== Provided records ==
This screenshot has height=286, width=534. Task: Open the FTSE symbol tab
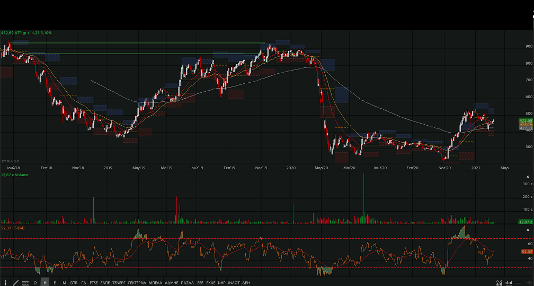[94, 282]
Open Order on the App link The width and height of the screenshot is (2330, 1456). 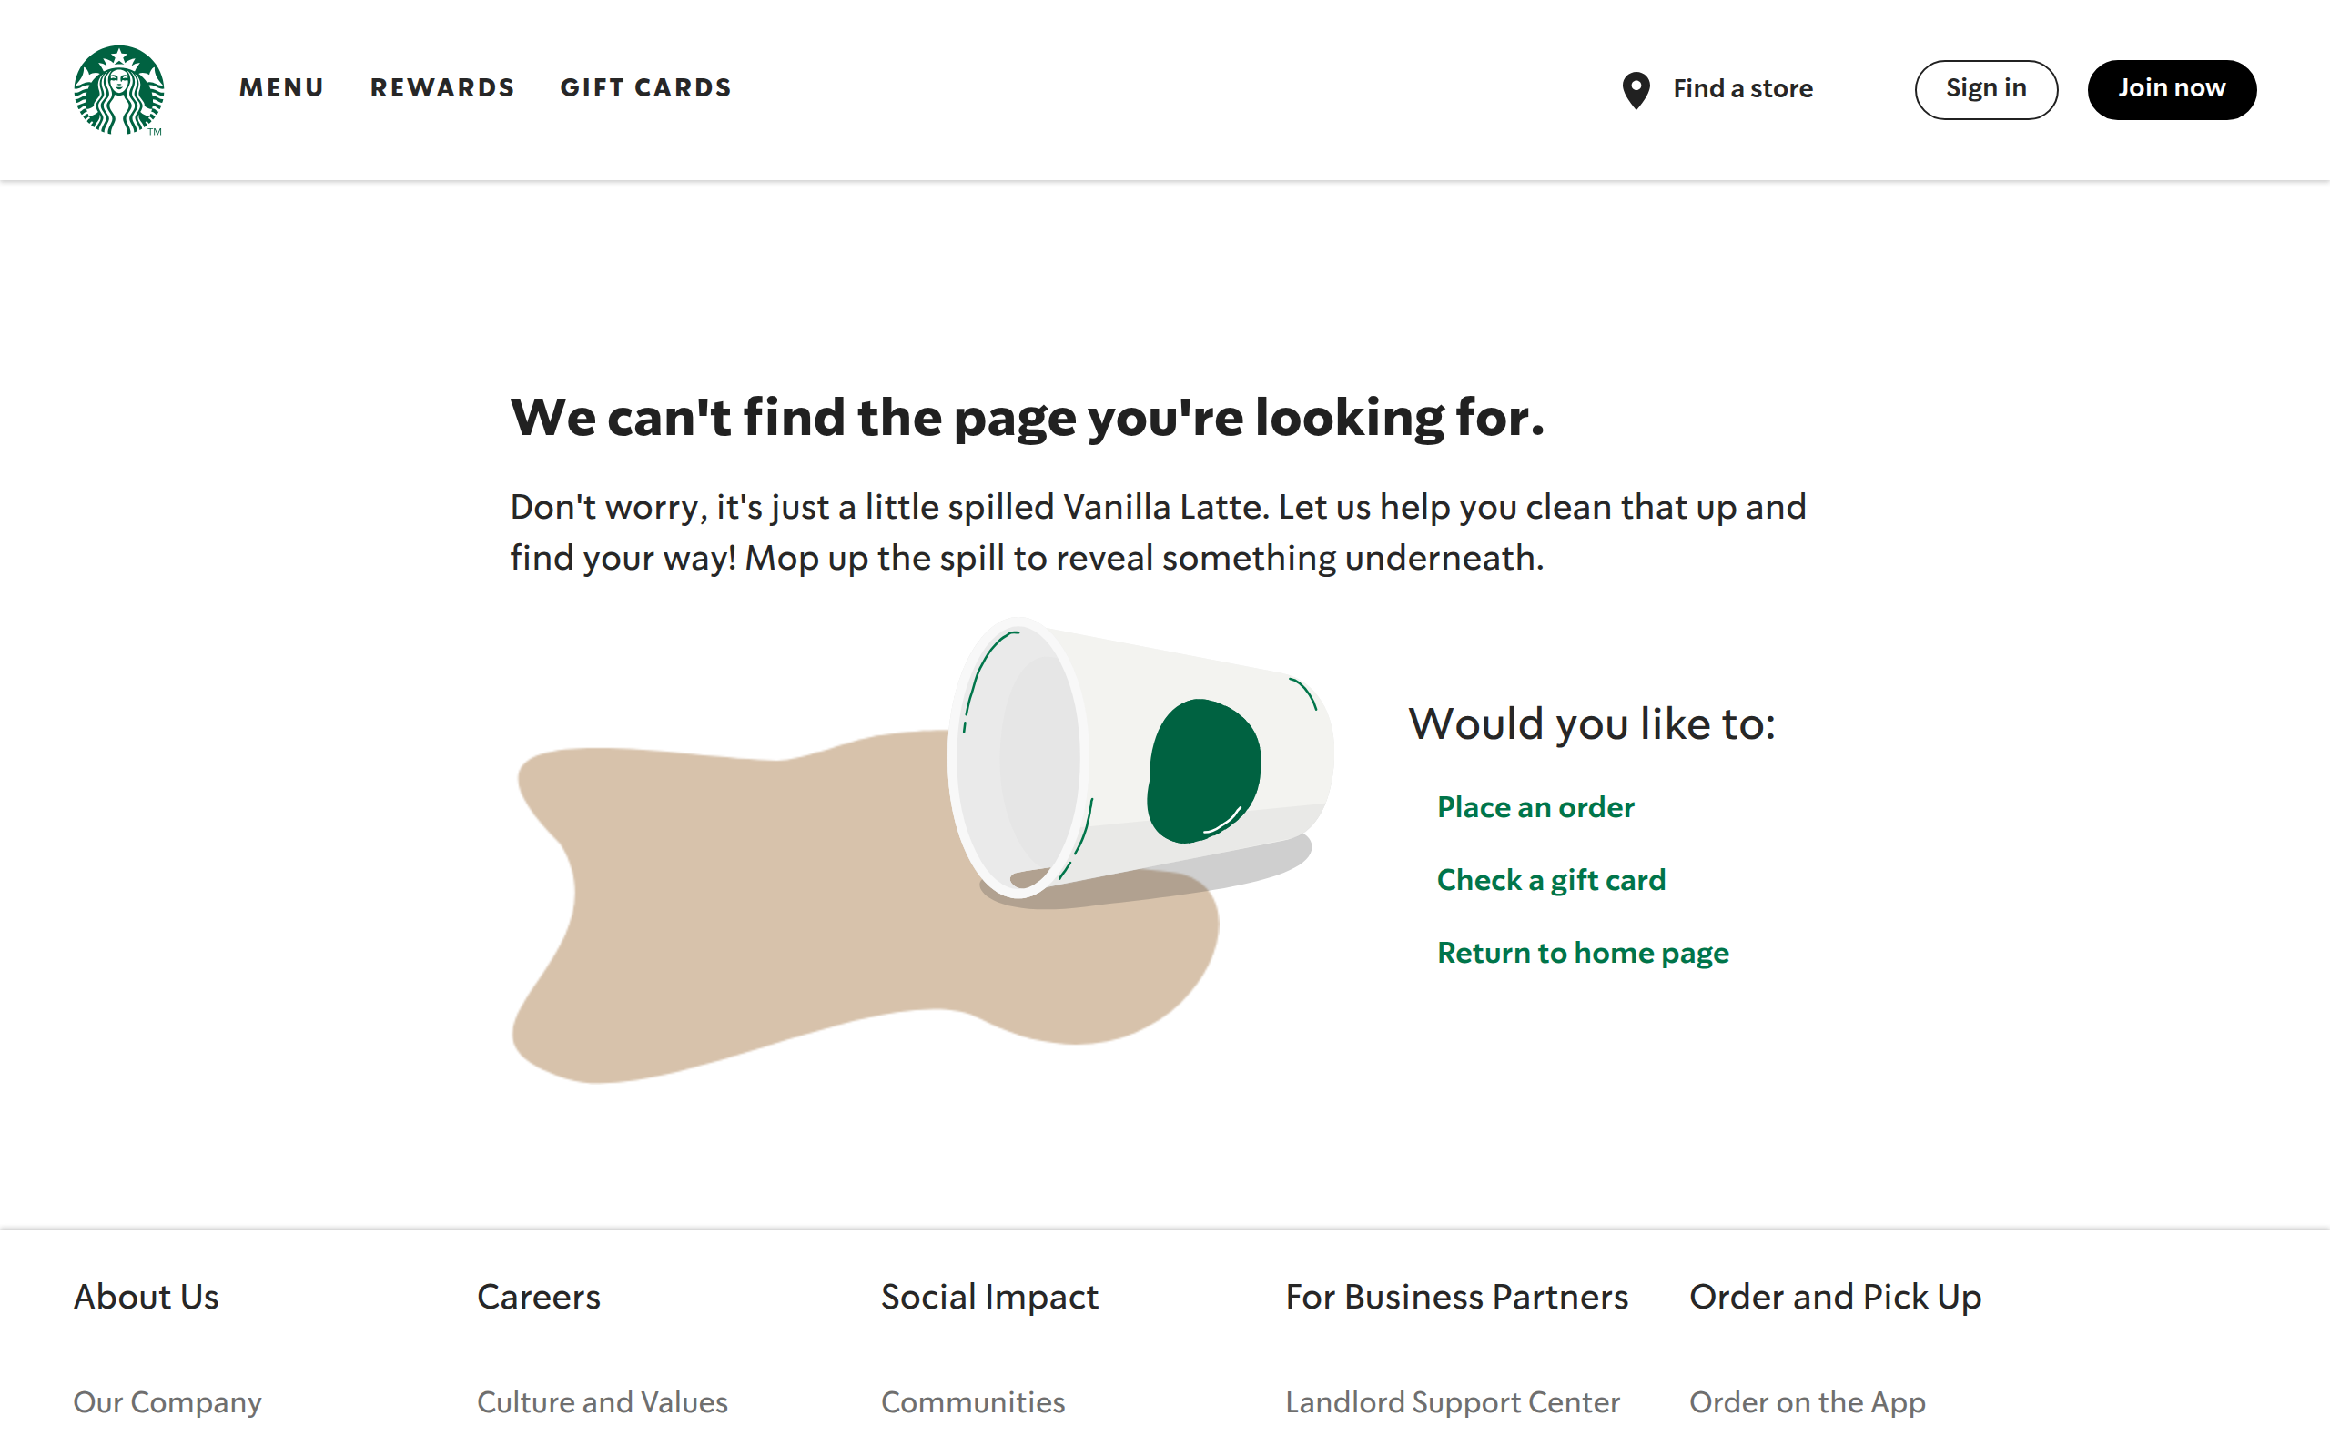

...

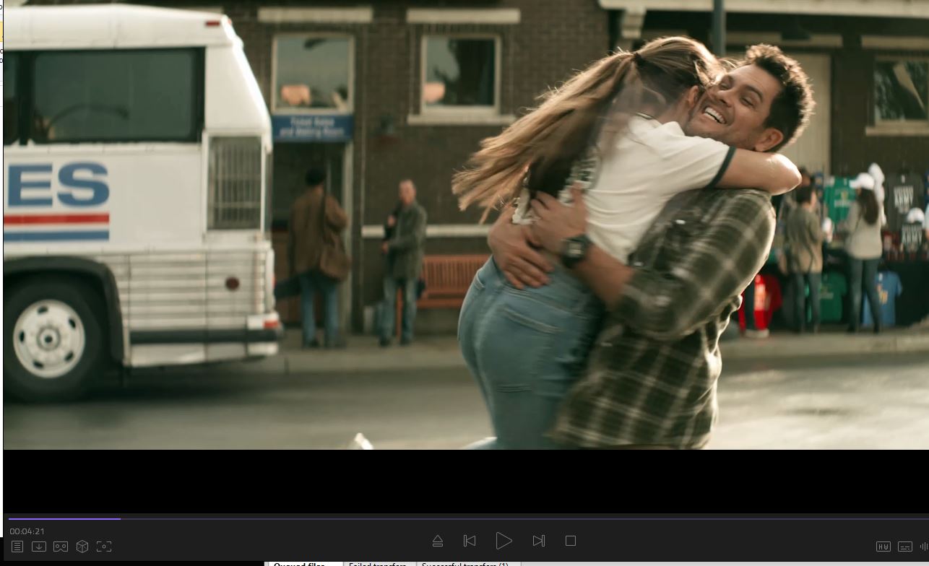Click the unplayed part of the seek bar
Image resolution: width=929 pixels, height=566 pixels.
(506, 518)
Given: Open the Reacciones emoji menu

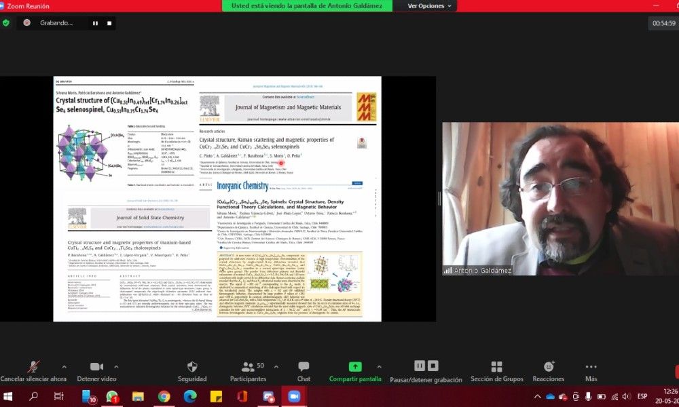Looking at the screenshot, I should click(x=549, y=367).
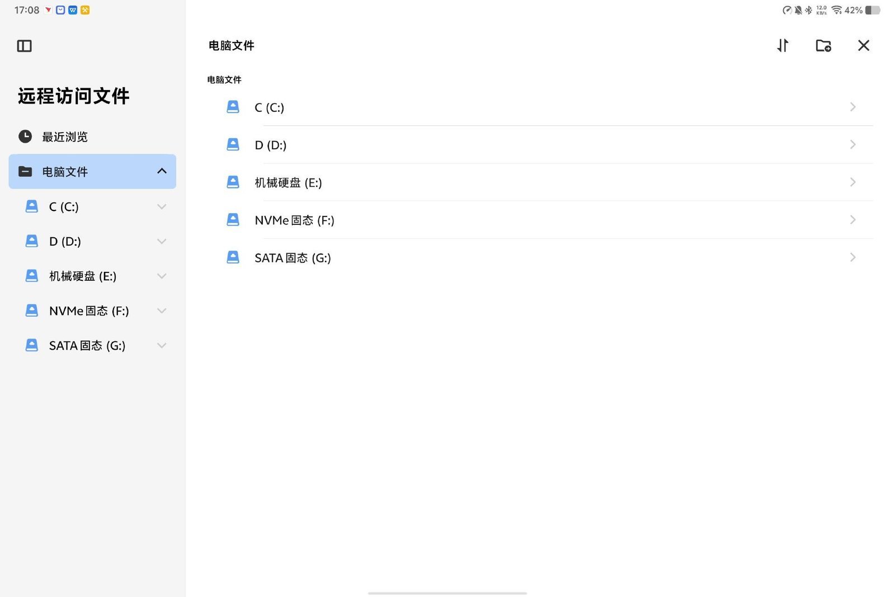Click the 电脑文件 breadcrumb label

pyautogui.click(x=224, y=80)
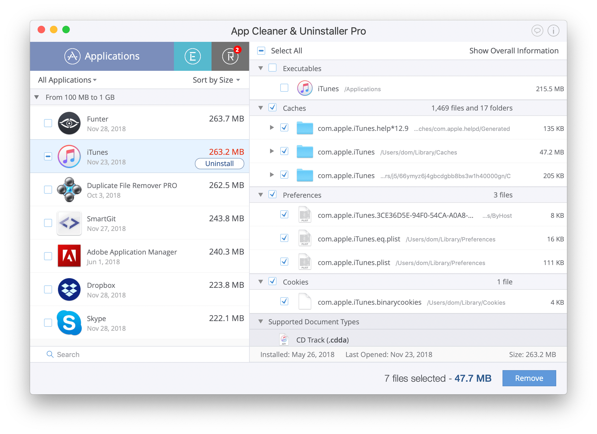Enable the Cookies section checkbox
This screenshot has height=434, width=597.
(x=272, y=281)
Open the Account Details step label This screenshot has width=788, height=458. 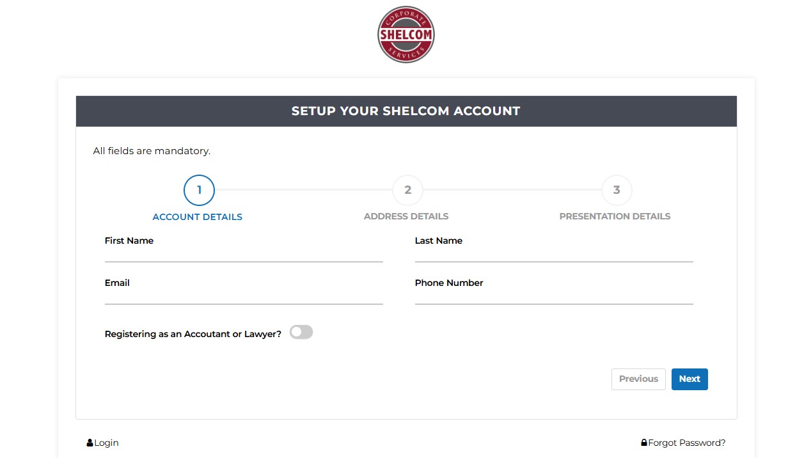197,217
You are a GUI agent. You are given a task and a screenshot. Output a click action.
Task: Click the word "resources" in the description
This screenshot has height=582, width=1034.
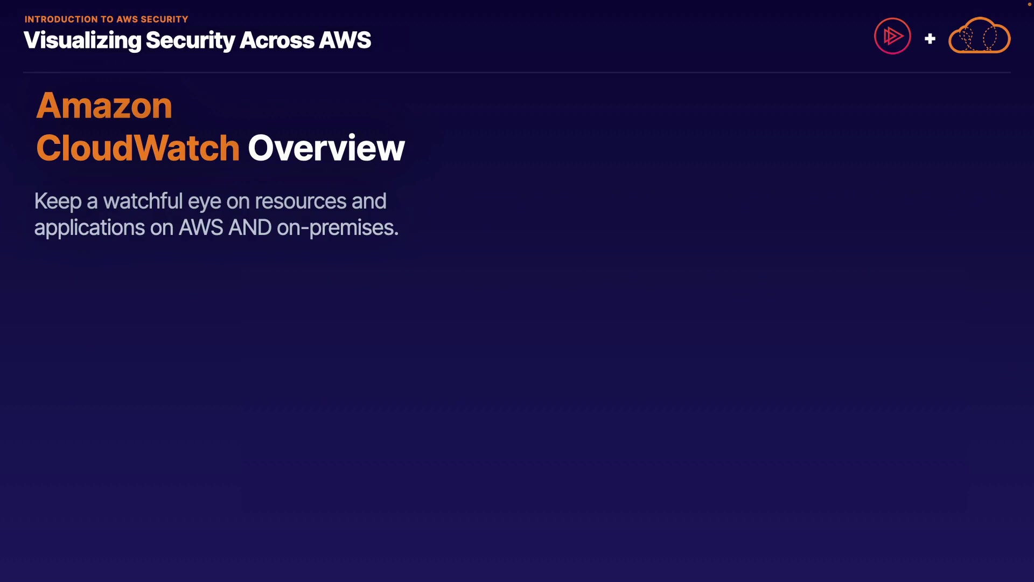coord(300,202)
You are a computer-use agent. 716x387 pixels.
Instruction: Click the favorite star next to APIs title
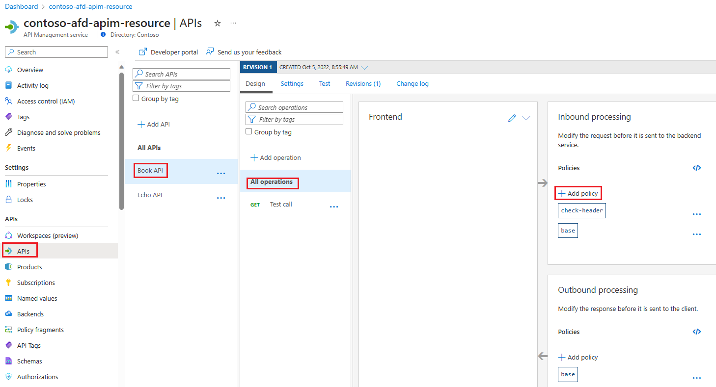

== Work instructions ==
Switch every "screenshot" to "screen capture" in the items, beginning at the line that has "You are a GUI" and stopping after the line that has "Instruction: Click the". Give only those lines, leave out the pictures, and keep everything else the same.

== Written response ==
You are a GUI agent. You are given a task and a screen capture. Output a click action.
Task: Click the word "resources" in the description
This screen capture has height=582, width=1034.
coord(300,202)
You are a computer-use agent. 716x387 pixels.
Instruction: Click the favorite star next to APIs title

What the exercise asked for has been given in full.